REQUIRED ACTION:
Look at every line of the material below and tally those containing "agent". Reply with the total alone.

DATA SUPPLIED:
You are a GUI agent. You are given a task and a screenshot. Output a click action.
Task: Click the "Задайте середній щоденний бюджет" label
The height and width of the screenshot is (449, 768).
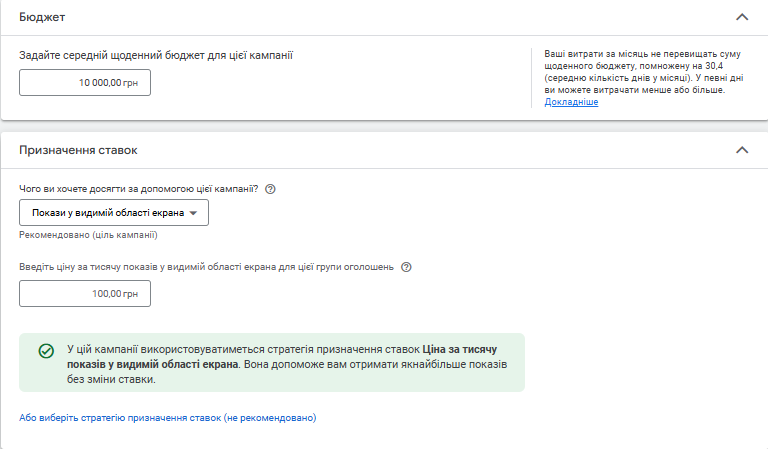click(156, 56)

---

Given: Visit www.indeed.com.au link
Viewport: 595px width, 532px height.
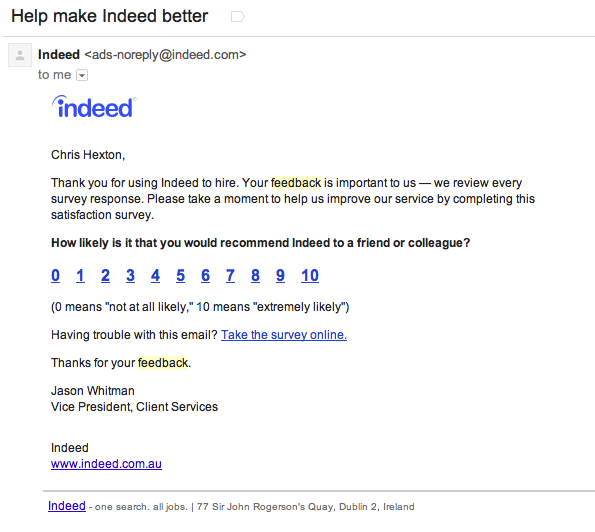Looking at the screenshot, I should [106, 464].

==

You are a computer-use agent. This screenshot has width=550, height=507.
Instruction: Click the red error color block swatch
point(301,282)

YOUR SOLUTION:
2